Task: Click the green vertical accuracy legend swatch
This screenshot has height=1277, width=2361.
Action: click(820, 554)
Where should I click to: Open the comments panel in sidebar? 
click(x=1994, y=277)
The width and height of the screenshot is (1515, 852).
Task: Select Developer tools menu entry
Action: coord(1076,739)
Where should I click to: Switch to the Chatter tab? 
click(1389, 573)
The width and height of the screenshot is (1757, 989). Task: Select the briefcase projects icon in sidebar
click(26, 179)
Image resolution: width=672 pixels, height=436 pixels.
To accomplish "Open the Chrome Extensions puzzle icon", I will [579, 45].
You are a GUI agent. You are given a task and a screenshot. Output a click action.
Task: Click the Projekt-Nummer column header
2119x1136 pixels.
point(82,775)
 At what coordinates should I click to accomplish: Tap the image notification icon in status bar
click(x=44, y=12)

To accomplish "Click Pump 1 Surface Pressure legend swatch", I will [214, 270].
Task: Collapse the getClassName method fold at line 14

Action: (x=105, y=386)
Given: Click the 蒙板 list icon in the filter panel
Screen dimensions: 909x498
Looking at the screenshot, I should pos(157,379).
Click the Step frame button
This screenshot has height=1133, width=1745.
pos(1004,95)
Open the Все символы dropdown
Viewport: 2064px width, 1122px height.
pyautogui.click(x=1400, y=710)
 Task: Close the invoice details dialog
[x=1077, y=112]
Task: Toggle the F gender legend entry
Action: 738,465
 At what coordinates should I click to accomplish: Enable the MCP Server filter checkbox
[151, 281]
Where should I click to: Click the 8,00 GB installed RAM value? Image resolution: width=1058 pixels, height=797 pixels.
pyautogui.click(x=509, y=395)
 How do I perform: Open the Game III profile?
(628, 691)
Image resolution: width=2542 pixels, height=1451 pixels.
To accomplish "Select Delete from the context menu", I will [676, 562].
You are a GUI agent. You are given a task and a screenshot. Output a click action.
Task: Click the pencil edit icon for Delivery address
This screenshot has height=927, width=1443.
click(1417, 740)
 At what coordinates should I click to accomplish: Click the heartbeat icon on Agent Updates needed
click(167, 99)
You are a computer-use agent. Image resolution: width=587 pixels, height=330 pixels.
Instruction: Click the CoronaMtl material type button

━━━━━━

#### WHAT THE EXERCISE ASKS
Taking the material above, report how many of its lines contain the word "button". Add nothing else.

#### FINAL ANSWER
2